Begin Document

-- Shiseido will launch new gift bags from early November for consumers who purchase Shiseido products at drugstores and other retail outlets throughout Japan. Could you please tell us about the process leading up to creating these gift bags, which will be available all year round?
Takeda: The market for gifts in Japan is changing considerably, and there are now more people who like to give casual gifts to their close friends and acquaintances as birthday presents or tokens of appreciation, instead of just the traditional end-of-year oseibo or midsummer ochugen gifts. This has also led to store staff requesting wrapping paper, stickers and other decorative items that will excite young women in their teens and 20s to buy such casual gifts.
-- So until now, there haven't been any such wrapping items to meet these types of requests?
Takeda: We currently use bags and other wrapping items in red featuring the Shiseido logo, but we've been receiving a lot of feedback about them from stores, such as "the logo stands out too much" and "the classical design isn't really what young women want."
So we decided to take immediate action, and set to work creating these casual bags as a matter of urgency. Normally it takes several months to design wrapping items, but this time we were asked to release the design data within a week of receiving these requests; so it was quite a tight schedule.
-- Which department spearheaded this project?
Takeda: The Marketing Department, and particularly its marketing support group which receives the most feedback from stores. They told us we need to come up with wrapping that is "sweet yet sophisticated" with a "design that emphasizes its function as a gift more than the Shiseido style"; they also gave us specific instructions to use pastel colors accented by decorative ribbons. So with these clear requests, we started creating a set of more casual gift bags.
-- So what were you able to come up with in such a short time frame?
Takeda: We didn't have time to follow the usual steps of elaborating our ideas and then doing a survey and reflecting our findings in the designs. Instead, we focused on how we could meet these requests and started creating the bags while also considering their design as we went along. As for the request for pastel colors, a simple check on Instagram confirmed that a pale pink shade called "millennial pink" and other similar pastel tones really were quite popular among young women.
We collected a few samples of pastel-colored packaging used by other companies, and showed them to the marketing department to see if it's what they were aiming for. It seems the pink was too cutesy, and slightly more sophisticated shades such as pastel green and macaroon hues were closer to the image they had in mind. So when we showed them a combination of mint green and lilac (A), they enthusiastically responded with "That's it!"

End Document
Begin Raw data

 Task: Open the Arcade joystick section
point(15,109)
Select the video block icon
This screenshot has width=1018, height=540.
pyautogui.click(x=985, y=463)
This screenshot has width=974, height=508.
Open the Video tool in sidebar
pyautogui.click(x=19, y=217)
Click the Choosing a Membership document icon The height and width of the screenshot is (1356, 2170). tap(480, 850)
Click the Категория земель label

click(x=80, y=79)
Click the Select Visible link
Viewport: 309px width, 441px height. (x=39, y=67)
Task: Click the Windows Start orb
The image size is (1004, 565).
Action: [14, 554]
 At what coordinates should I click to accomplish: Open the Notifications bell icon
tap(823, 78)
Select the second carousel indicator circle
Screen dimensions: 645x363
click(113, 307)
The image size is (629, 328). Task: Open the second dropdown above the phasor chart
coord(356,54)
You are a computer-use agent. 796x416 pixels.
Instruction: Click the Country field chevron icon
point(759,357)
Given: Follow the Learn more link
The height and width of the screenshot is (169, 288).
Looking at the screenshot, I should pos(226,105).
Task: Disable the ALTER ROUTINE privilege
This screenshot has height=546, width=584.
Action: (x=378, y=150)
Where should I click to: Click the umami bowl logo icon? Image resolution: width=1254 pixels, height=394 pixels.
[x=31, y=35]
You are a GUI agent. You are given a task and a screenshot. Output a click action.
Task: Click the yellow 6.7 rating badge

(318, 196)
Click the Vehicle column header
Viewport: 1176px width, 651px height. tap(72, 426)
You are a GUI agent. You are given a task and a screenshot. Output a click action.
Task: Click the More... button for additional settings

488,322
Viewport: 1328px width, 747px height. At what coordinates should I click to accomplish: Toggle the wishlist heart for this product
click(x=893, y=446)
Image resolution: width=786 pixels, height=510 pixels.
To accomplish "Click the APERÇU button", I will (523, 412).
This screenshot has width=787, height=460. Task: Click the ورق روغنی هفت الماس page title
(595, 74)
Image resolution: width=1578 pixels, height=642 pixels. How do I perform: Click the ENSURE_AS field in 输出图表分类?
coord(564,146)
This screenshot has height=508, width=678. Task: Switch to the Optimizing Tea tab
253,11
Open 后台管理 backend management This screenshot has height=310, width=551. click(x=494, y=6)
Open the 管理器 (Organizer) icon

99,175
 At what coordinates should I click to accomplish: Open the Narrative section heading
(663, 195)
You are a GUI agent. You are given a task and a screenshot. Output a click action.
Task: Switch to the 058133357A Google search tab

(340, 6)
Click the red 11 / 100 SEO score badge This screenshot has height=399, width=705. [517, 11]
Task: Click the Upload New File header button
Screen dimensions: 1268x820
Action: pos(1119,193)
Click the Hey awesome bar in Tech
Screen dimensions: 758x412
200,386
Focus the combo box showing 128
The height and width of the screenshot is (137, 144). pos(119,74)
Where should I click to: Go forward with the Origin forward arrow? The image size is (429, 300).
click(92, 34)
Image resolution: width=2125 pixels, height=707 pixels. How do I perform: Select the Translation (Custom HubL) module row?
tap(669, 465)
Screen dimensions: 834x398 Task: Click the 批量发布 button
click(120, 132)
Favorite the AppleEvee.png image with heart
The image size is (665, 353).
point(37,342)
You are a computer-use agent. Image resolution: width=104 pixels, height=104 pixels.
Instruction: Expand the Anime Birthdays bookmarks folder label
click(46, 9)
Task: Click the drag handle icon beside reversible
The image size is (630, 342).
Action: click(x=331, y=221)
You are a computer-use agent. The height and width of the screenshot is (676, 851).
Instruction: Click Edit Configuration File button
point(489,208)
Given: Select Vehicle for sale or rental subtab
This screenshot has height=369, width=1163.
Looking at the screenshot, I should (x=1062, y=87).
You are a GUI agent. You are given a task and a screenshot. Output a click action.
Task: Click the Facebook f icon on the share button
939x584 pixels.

End Raw data

### [Work instructions]
- a) In the Shiseido gift bag interview, translate this sentence into Spanish: "So we decided to take immediate action, and set to work creating these casual bags as a matter of urgency."
- b) Rewrite the entries from the line with "Image resolution: width=2125" through the end of the entries, putting "Directive" in place of "Instruction" and leaving everything else unchanged.

### [Expected answers]
- a) Así que decidimos actuar de inmediato y nos pusimos a trabajar con urgencia en la creación de estas bolsas informales.

- b)
Image resolution: width=2125 pixels, height=707 pixels. How do I perform: Select the Translation (Custom HubL) module row?
tap(669, 465)
Screen dimensions: 834x398 Task: Click the 批量发布 button
click(120, 132)
Favorite the AppleEvee.png image with heart
The image size is (665, 353).
point(37,342)
You are a computer-use agent. Image resolution: width=104 pixels, height=104 pixels.
Directive: Expand the Anime Birthdays bookmarks folder label
click(46, 9)
Task: Click the drag handle icon beside reversible
The image size is (630, 342).
Action: click(x=331, y=221)
You are a computer-use agent. The height and width of the screenshot is (676, 851).
Directive: Click Edit Configuration File button
point(489,208)
Given: Select Vehicle for sale or rental subtab
This screenshot has height=369, width=1163.
Looking at the screenshot, I should (x=1062, y=87).
You are a GUI agent. You are given a task and a screenshot. Output a click action.
Task: Click the Facebook f icon on the share button
939x584 pixels.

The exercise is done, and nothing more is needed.